Where the material below has a line containing "You are a computer-use", start repeating exactly, and keep going through the line containing "Instruction: Toggle the På vent checkbox", with no other lines.

SOURCE INFORMATION:
'''

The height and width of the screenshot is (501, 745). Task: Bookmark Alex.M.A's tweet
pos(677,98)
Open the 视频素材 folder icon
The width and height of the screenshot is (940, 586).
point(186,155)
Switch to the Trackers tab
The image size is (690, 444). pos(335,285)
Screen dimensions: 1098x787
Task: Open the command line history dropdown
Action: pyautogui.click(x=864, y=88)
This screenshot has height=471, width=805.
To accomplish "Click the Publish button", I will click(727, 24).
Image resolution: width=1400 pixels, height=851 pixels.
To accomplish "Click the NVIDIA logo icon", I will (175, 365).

'''
'''

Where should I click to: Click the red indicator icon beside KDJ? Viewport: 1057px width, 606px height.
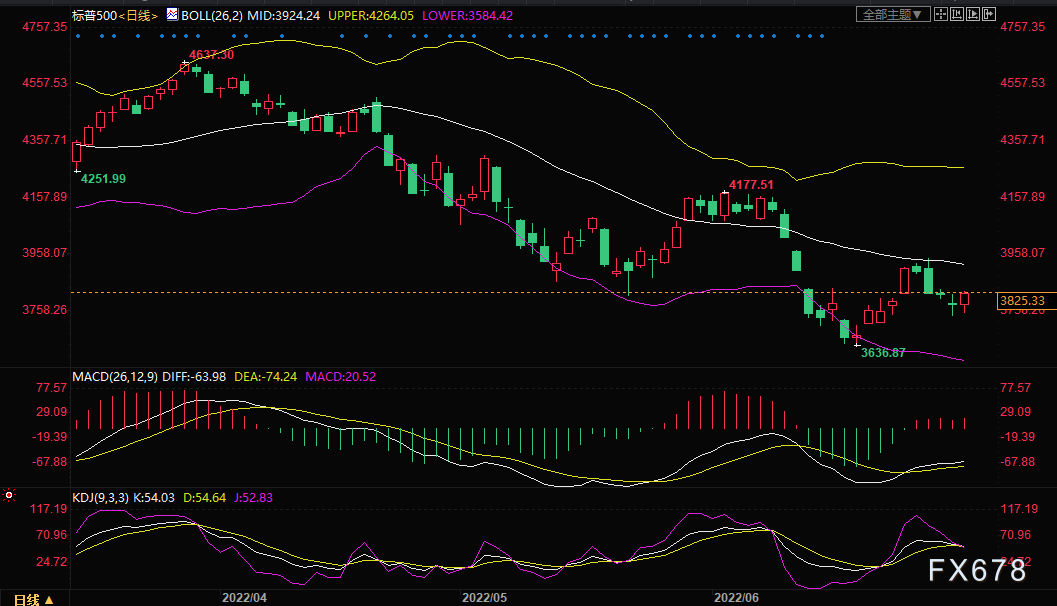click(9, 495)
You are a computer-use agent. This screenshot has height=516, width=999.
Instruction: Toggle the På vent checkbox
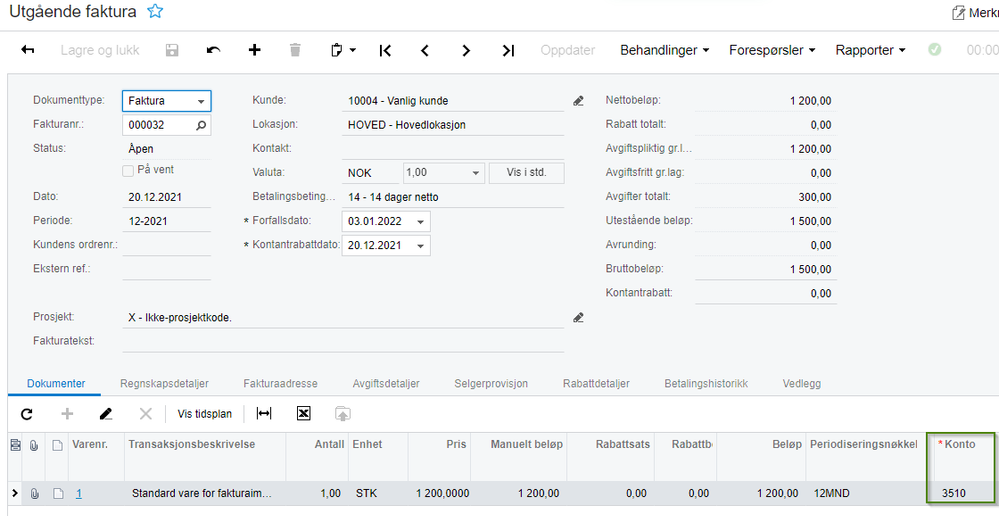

'''

ANSWER TO THE EXERCISE:
You are a computer-use agent. This screenshot has height=516, width=999.
Instruction: Toggle the På vent checkbox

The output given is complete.